Entries on target coordinates
>>>>

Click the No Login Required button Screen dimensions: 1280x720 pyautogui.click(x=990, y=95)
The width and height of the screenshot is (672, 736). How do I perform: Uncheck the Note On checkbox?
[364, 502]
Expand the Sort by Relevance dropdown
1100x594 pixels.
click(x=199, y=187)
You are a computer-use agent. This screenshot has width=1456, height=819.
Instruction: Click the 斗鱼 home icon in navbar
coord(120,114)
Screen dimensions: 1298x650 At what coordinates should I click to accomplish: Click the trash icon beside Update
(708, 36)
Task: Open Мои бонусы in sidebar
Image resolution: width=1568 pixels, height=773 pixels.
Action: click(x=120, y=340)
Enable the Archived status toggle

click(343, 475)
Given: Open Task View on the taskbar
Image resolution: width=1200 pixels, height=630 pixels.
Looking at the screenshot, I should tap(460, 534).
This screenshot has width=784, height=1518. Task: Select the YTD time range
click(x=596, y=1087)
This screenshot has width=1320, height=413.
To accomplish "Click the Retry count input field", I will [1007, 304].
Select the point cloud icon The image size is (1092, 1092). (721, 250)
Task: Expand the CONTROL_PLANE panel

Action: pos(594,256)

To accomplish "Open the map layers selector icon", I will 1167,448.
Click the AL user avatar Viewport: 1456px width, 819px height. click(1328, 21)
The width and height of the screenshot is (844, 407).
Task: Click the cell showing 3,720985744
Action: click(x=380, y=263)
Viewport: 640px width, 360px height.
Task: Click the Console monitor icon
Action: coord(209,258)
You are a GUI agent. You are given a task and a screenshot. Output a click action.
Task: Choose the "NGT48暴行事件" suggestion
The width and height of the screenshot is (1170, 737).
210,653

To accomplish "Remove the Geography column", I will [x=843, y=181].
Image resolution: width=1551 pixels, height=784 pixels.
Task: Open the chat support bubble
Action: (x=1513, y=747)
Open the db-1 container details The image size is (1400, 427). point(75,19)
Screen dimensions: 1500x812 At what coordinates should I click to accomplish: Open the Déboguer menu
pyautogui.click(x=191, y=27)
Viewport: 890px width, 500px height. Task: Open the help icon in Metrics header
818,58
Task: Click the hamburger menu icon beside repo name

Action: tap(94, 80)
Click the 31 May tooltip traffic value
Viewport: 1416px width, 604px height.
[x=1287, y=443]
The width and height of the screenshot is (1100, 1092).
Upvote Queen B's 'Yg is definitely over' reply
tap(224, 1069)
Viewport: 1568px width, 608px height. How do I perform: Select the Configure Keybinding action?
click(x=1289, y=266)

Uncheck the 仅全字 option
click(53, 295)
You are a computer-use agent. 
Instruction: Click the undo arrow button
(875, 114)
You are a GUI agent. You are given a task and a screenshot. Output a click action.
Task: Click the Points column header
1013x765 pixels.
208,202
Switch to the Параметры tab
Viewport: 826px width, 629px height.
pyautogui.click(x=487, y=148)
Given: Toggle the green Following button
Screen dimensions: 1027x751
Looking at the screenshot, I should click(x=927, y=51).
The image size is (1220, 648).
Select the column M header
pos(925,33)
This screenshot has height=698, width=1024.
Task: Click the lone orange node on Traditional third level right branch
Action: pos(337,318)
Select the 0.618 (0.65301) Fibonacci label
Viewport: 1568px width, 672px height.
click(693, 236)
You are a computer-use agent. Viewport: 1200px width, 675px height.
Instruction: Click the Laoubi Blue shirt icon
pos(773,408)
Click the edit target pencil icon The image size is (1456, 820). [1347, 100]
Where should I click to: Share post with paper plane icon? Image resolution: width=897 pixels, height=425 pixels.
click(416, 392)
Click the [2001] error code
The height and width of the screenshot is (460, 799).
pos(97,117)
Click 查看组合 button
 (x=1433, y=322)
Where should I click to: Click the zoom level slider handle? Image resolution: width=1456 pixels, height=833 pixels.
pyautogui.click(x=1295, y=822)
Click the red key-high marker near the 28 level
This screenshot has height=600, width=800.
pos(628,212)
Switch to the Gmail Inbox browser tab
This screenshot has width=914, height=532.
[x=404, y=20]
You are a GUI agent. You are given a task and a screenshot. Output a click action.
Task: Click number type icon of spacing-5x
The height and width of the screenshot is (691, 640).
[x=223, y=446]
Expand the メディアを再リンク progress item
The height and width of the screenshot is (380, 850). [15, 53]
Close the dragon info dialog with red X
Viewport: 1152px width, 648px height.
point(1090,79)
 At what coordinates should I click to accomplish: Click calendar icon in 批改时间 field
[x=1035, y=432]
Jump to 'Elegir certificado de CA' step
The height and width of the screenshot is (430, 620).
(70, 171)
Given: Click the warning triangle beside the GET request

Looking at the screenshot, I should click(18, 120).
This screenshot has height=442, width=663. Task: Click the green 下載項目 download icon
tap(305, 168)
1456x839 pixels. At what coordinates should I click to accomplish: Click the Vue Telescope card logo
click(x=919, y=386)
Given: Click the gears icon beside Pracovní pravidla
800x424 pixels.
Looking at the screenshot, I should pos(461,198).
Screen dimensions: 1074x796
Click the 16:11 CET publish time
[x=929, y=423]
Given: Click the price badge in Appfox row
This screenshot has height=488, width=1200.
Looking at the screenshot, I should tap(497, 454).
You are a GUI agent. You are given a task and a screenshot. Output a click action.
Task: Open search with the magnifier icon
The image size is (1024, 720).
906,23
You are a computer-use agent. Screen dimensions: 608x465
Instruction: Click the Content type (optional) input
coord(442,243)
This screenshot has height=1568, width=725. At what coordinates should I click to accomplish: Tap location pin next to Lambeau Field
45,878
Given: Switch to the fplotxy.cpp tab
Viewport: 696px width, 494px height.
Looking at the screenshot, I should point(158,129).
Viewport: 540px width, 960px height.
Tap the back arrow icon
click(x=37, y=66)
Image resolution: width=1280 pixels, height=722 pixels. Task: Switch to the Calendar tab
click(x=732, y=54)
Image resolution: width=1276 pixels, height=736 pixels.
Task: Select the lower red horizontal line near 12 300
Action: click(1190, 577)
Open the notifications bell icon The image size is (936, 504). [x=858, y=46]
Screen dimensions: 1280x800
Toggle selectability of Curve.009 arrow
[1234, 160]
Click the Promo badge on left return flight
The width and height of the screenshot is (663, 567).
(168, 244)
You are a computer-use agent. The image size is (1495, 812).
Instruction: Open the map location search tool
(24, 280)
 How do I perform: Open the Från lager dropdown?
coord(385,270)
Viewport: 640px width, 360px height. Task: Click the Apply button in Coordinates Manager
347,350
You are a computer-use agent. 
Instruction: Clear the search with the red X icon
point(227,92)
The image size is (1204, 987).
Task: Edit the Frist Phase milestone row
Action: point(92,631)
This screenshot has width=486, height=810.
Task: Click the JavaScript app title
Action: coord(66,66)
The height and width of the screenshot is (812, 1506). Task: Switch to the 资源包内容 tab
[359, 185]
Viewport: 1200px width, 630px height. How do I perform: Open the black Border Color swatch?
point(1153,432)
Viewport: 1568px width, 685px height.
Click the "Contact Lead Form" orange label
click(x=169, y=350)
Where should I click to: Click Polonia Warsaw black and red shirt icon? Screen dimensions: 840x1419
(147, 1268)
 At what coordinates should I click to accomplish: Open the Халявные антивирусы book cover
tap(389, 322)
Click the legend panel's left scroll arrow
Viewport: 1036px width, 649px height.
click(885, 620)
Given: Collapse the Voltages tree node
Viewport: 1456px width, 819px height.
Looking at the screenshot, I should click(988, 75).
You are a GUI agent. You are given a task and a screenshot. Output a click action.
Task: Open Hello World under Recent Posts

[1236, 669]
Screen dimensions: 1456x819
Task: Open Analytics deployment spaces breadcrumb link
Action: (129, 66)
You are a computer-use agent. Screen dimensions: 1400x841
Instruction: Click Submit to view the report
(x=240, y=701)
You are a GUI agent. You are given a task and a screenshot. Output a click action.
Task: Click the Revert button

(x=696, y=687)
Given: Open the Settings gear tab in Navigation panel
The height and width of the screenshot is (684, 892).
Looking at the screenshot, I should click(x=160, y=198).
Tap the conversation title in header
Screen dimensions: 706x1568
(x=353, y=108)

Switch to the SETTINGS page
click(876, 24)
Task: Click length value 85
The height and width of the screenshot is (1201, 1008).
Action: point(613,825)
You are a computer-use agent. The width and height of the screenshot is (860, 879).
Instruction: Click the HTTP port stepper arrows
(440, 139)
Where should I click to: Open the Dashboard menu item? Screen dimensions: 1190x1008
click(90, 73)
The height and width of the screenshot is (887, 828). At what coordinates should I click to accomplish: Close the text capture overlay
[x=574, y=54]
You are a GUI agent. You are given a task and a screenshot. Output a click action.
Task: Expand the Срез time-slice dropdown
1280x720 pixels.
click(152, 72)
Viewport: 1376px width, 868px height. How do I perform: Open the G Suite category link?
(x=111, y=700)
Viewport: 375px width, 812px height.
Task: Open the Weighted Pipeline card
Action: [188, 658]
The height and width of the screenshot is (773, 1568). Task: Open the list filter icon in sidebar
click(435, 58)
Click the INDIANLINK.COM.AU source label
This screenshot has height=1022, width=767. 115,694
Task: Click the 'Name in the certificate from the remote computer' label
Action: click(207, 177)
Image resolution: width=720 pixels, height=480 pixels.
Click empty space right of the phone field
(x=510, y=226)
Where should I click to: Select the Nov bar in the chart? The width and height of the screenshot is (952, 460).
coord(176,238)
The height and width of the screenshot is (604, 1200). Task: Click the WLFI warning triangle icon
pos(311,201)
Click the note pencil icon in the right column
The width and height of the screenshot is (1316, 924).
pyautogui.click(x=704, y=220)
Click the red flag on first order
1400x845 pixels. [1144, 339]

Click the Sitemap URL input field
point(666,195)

<<<<

## What is required
Rewrite the records from their beginning through the line containing "click(x=199, y=187)", substituting "toggle" for "checkbox" and leaving everything else unchanged.

## Task solution
Click the No Login Required button Screen dimensions: 1280x720 pyautogui.click(x=990, y=95)
The width and height of the screenshot is (672, 736). How do I perform: Uncheck the Note On toggle?
[364, 502]
Expand the Sort by Relevance dropdown
1100x594 pixels.
click(x=199, y=187)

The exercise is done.